*** Begin section ***
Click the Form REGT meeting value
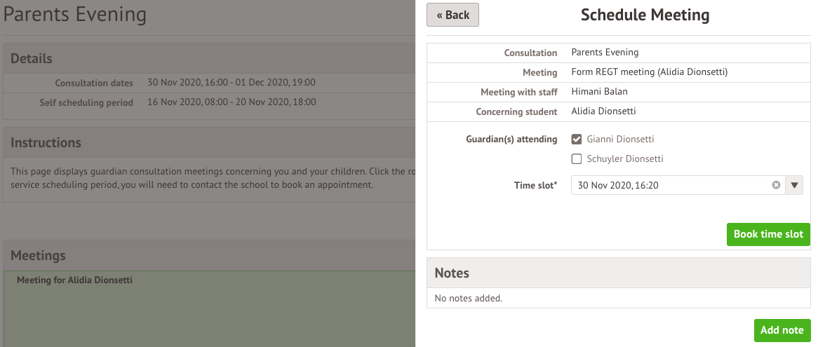 tap(648, 72)
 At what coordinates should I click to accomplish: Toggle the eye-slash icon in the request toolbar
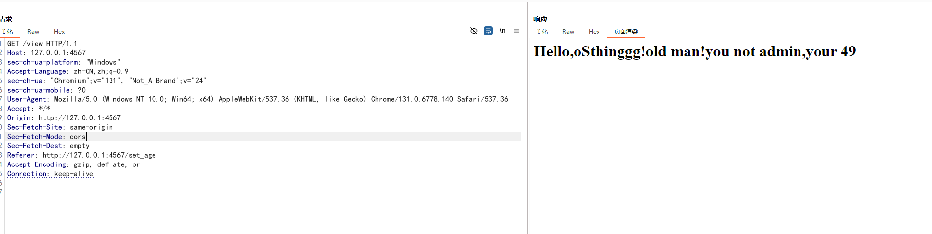coord(474,31)
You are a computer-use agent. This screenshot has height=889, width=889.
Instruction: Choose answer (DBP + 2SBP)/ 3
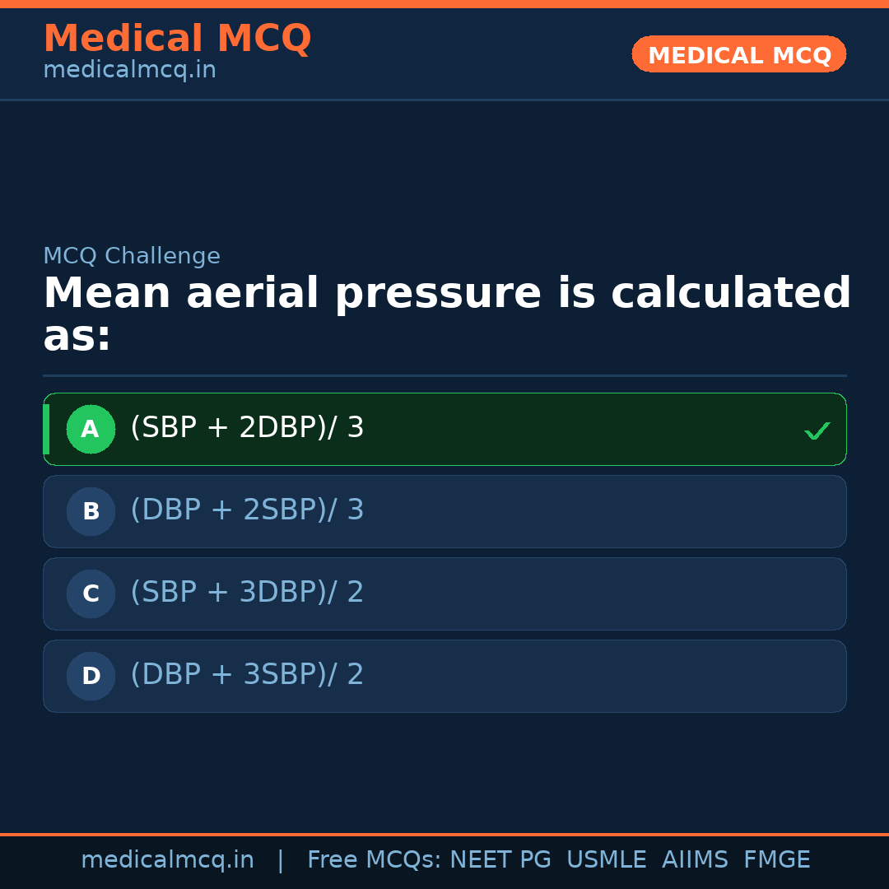(x=247, y=510)
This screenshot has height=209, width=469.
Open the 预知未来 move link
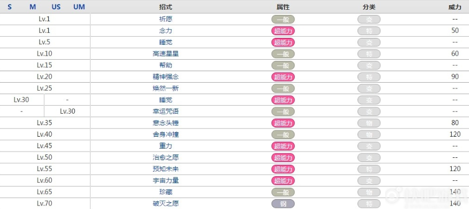(x=166, y=169)
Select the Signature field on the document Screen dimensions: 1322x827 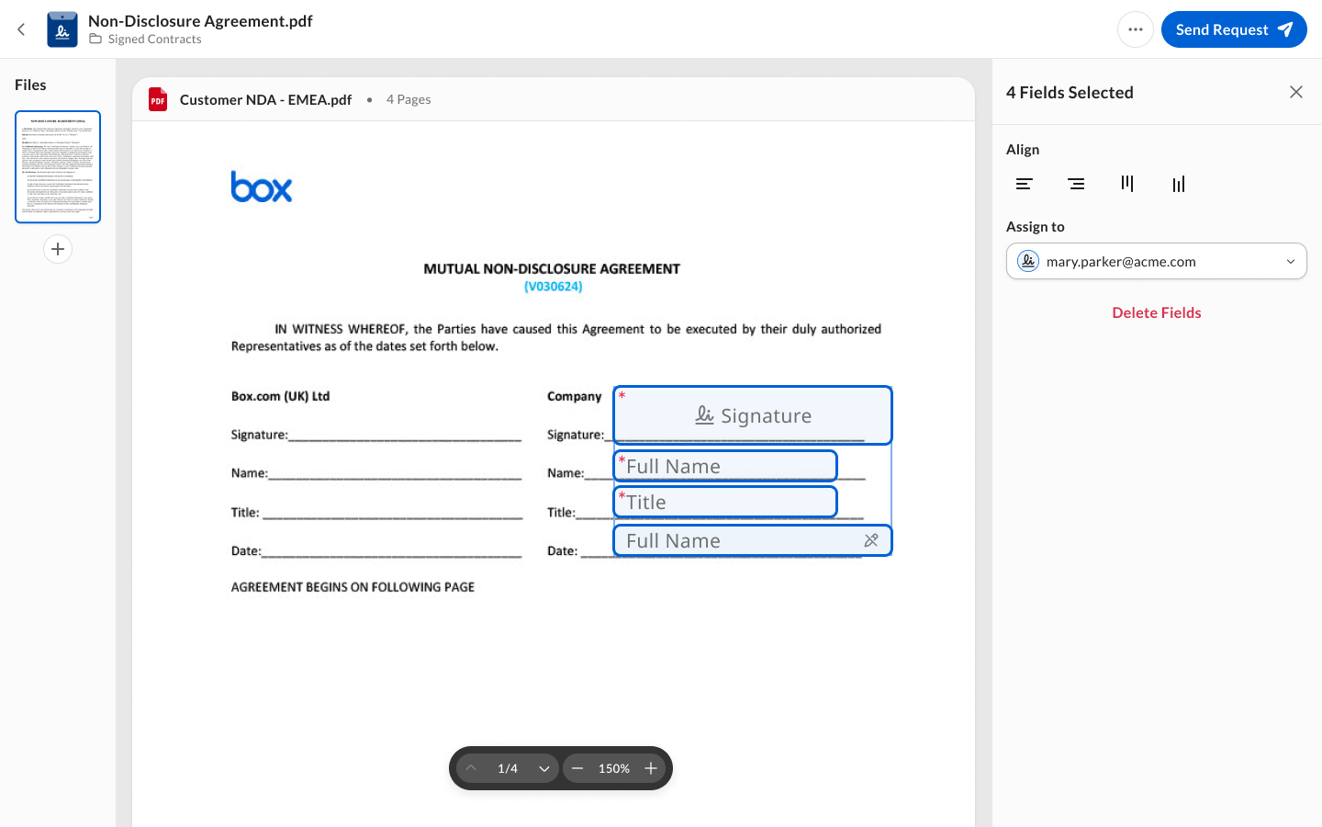[753, 415]
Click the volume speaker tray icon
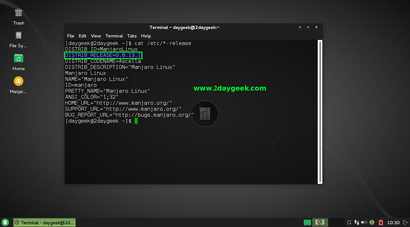This screenshot has width=410, height=227. pyautogui.click(x=364, y=223)
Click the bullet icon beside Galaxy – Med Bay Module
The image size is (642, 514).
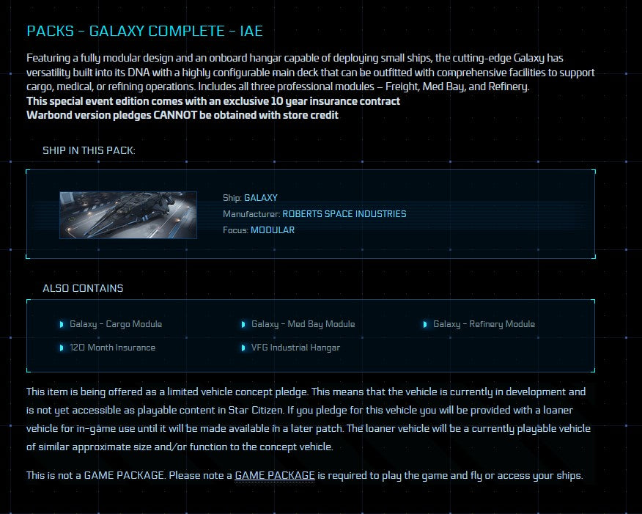243,324
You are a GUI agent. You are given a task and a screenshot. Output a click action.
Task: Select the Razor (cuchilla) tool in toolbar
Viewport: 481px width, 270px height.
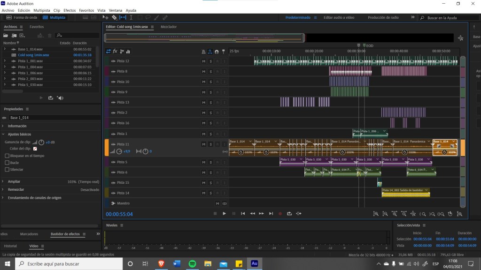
*** End section ***
WHAT YOU WILL DO » Where does the word "agent" occur in the data? Copy every line that has it.

SOLUTION TO THIS EXERCISE »
You are a computer-use agent. This screenshot has height=889, width=889.
You are a GUI agent. You are given a task and a screenshot. Output a click action.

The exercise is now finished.